Hacker News new | ask | show | jobs
Show HN: A new way to diff websites (diffd.com)
46 points by patrickrogers 3883 days ago
4 comments

Looks cool. I wanted to build a service that would monitor an external web page for me and notify me about content changes. The problem was that it was constantly detecting changes with ads or menus or stuff not related to the content itself (which is what I was interested in). Didn't have time to get it going any further. One use case for me was to monitor the Washington State traffic laws (or all RCWs if needed) and get notified when changes were published (with a diff that I could actually read, as opposed to just the URL with the change on it). I've found over the years that the laws were being changed in very small ways (like a 1 character diff, like changing "2" days to "5" days, giving LEOs more time to file traffic tickets with the court, or just a few letters, like changing "may" to "must" (requiring judges to dismiss tickets not filed in a timely manner as opposed to giving them the option).
With CasperJS and a CSS selector it would be easy to do, a few lines actually: https://gist.github.com/Ivanca/aef2e58dbbf9eb3e1bd4
An automatically curated list of changes made to various state and federal laws would be super cool. I remember reading a NYT article [1] that highlights the need for something like this to monitor changes that are being made to supreme court rulings years after they are issued.

[1] http://www.nytimes.com/2014/05/25/us/final-word-on-us-law-is...

I personally use the Page Monitor chrome extension: https://chrome.google.com/webstore/detail/page-monitor/pemhg...

It also has Selector functionality (in addition to full-page monitoring), which let's you explicitly choose which elements on the page to monitor for changes.

I've been recently looking for something similar to this as well, but haven't found the perfect product for me yet. Ideally, it would be an application or service where you would add URLs to monitor (perhaps with a list of ids/classes), where for each website, you'd get a long list of changes (timestamped) going back to when you added it, along with the option to diff each change against the current version.
I recently discovered http://visualping.io/, which does a good job of this.
If you're not interested in this because it's SaaS, check out BBC's Wraith instead:

http://responsivenews.co.uk/post/56884056177/wraith

Wraith is a cool open source project that we played around with a bunch before starting Diffd. This is roughly what the same diff of Stripe as shown in our demo will look like with Wraith: http://www.diffd.com/imagemagick_compare.png
If you're not interested in Wraith because you want something that non-programmers can use, you can check out Scylla:

http://getscylla.com/

(disclaimer: I wrote it)

Nice, I've written a few scripts to do things like this such as creating heat maps of areas of change between two sites and giving you the percentage of difference for CI builds etc...
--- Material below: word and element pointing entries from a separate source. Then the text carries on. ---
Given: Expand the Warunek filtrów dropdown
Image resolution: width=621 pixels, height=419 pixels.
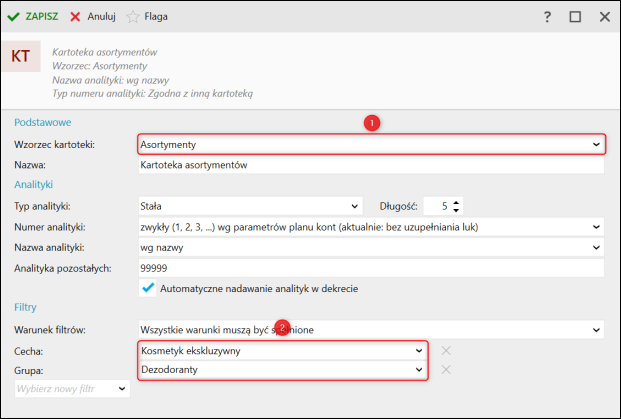Looking at the screenshot, I should coord(597,329).
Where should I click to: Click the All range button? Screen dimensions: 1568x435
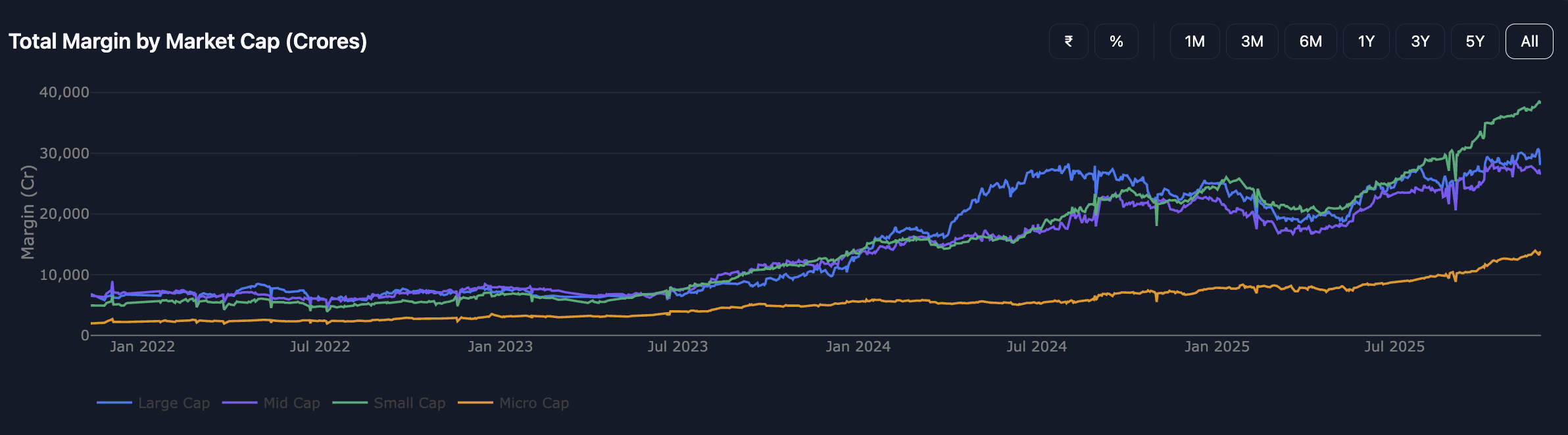tap(1529, 41)
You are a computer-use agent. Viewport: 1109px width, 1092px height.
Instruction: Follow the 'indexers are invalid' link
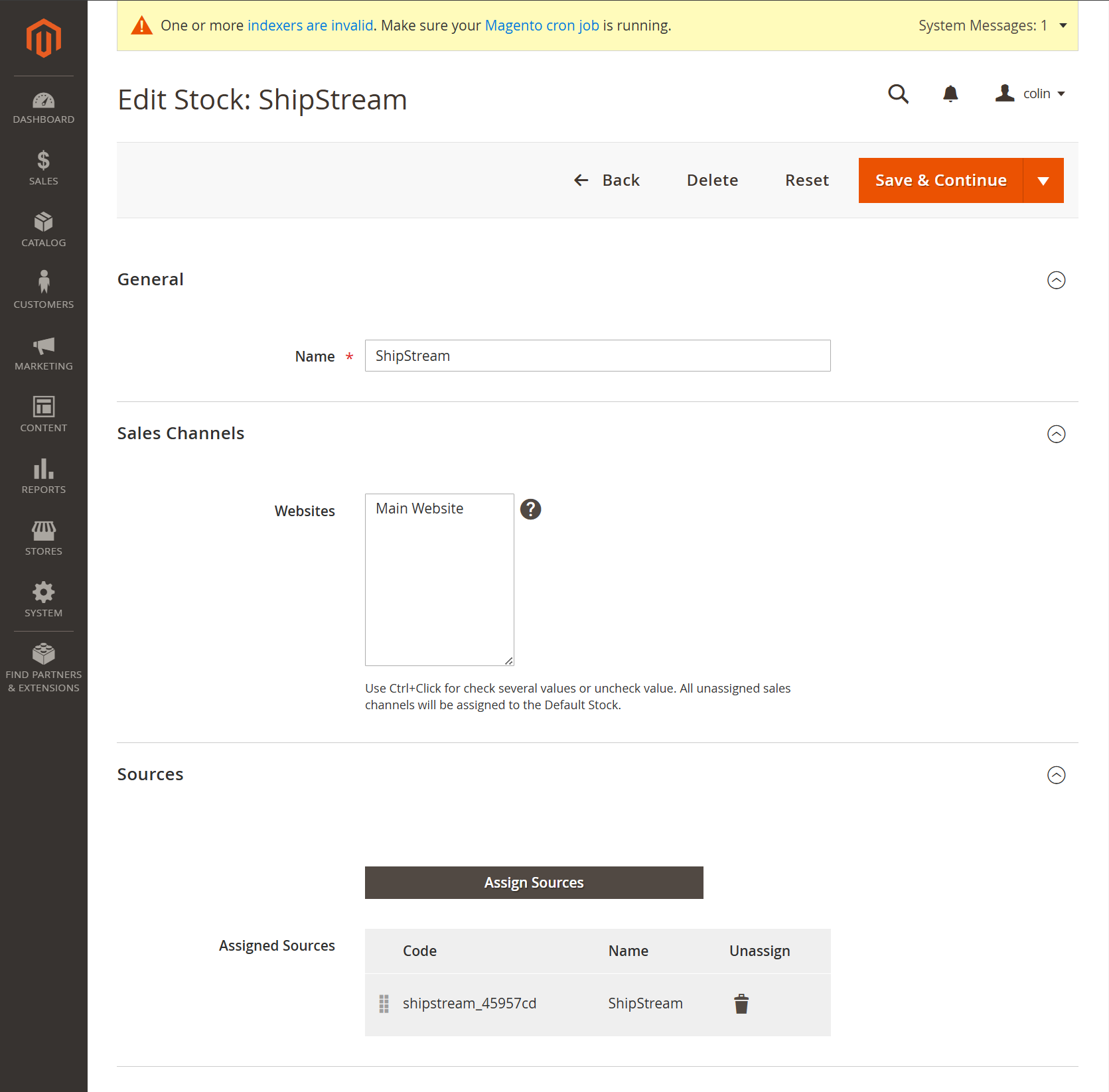click(310, 26)
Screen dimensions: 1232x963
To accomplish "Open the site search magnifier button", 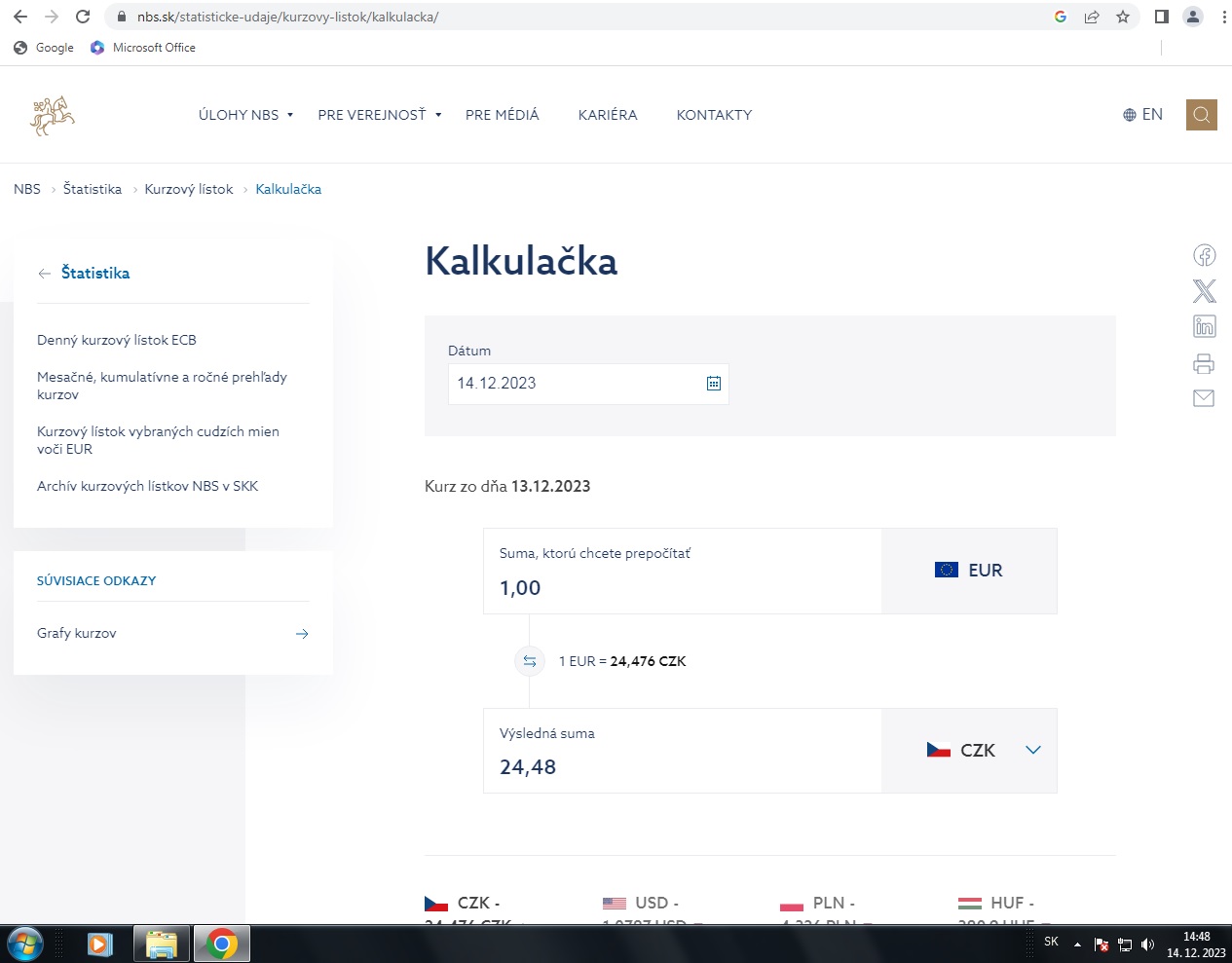I will pyautogui.click(x=1201, y=115).
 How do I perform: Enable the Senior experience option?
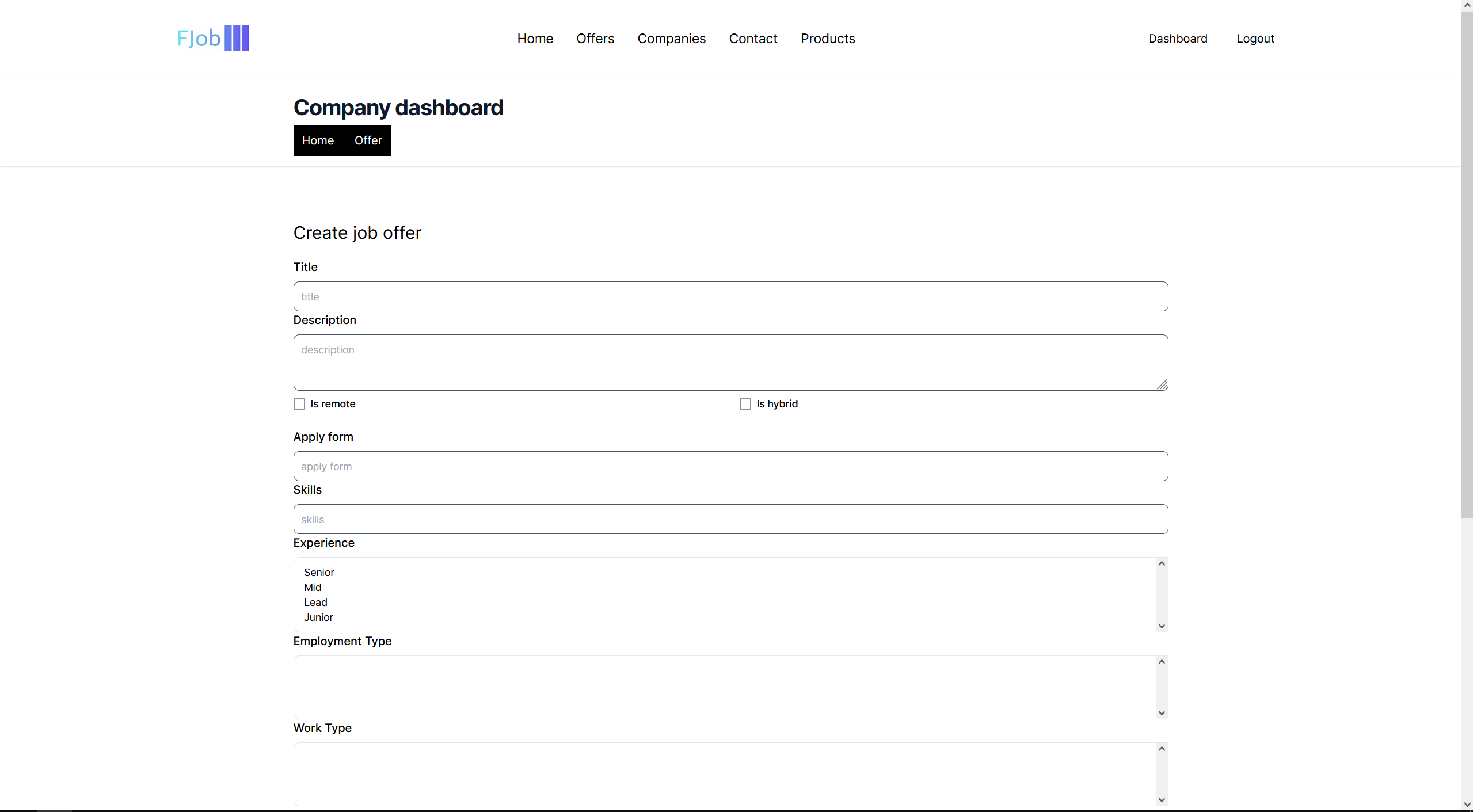coord(319,572)
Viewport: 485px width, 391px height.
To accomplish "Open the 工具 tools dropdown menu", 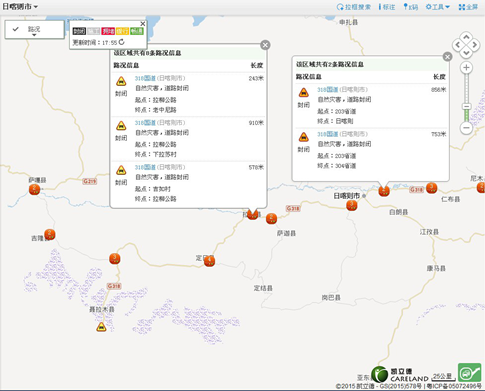I will point(438,7).
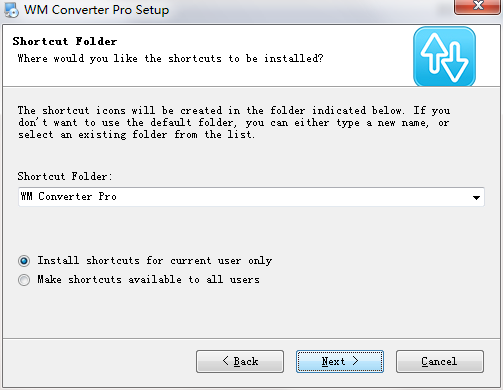Click the right chevron on Next button
The width and height of the screenshot is (503, 390).
point(355,361)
Do you have any plans to open source this? That's the big factor for a lot of organisations decisions as to whether they'll make use of software or not. For example we have a policy that we won't rely on any proprietary software within our build / test pipeline.

We have been considering going down that route and releasing Diffd as an open source project while offering a hosted version that is the easiest way to do things in parallel and across multiple browsers and operating systems.

However, we expect that initially most will add Diffd as a manual step at the end of their pipeline. So, it's not like their ability to push code is completely dependent on a third party, it's just another check.

Taking a dependence on Diffd is going to be less risky than depending on a third party for your CI server like Travis CI, CircleCI or CodeShip.

We don't depend on a third party for our CI though? We use Gitlab-CI to build all our code / Docker images and run our tests which not only works very well but is also extremely fast.
Congrats on releasing, I was doing a similar thing, with a 'backup' twist but never got to do the MVP http://clicktwin.com/
Thanks lazyant. Clicktwin looks cool, I think people might find the instant deployment to s3 useful if they had a dynamic website that was falling over from high load.

You might also be able to achieve a similar sort of backup with Cloudflare.